= Prompt =
Can you print every line below word for word, leaving out the pictures?

= Supplied data =
————

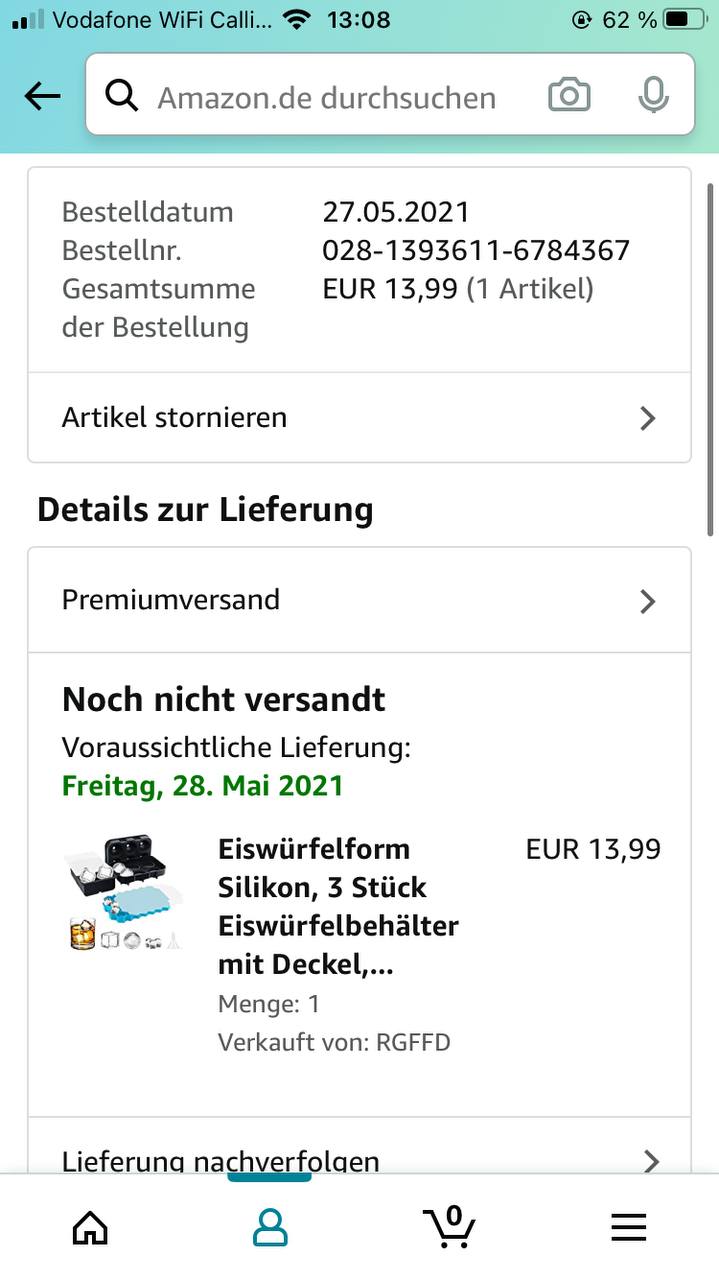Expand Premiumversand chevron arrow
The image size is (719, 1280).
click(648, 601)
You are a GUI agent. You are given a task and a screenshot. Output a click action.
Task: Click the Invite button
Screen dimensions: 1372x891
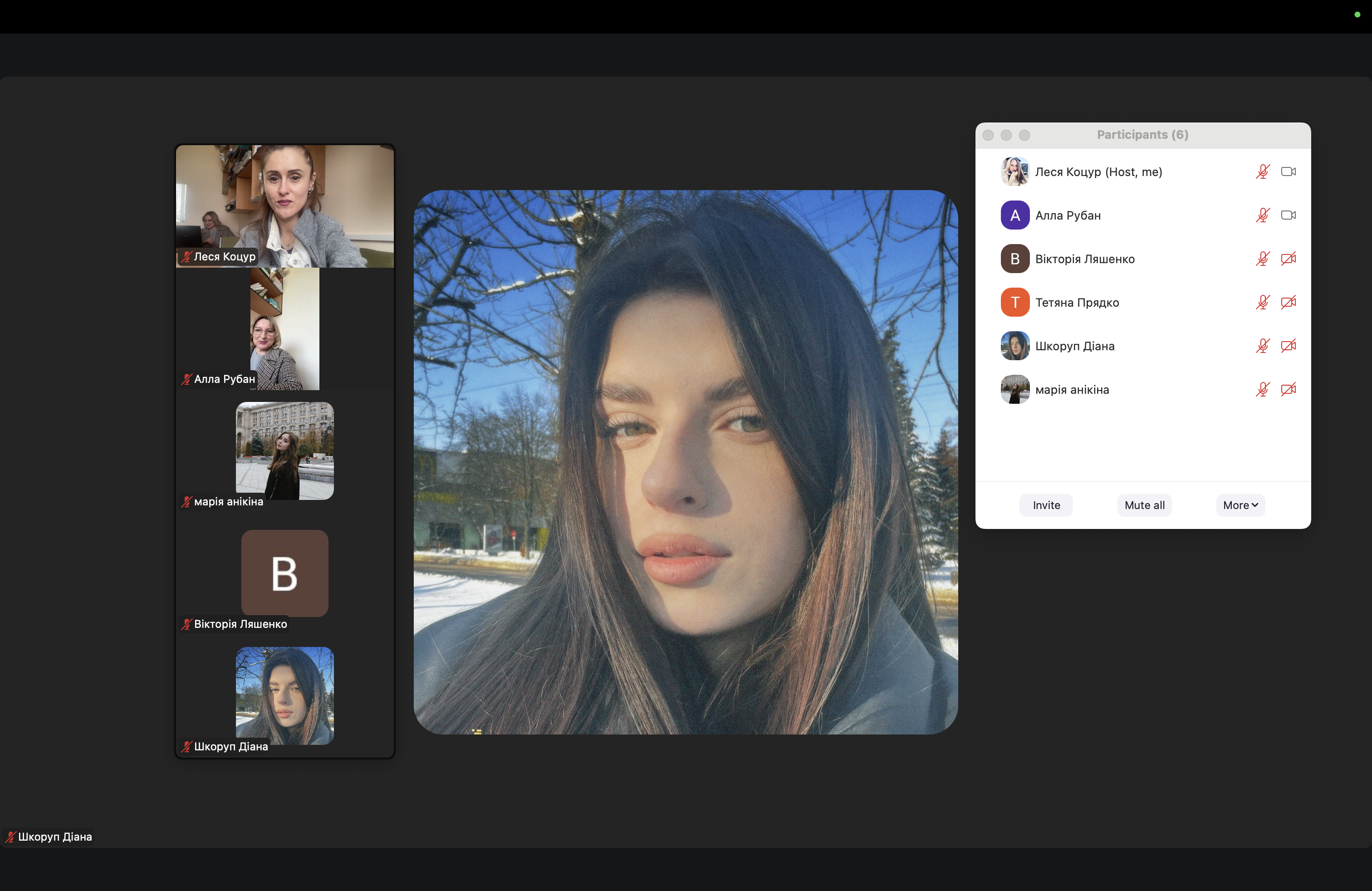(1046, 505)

————

= Solution for this exercise =
Expand Premiumversand chevron arrow
The image size is (719, 1280).
click(648, 601)
You are a GUI agent. You are given a task and a screenshot. Output a click action.
Task: Click the Invite button
Screen dimensions: 1372x891
(1046, 505)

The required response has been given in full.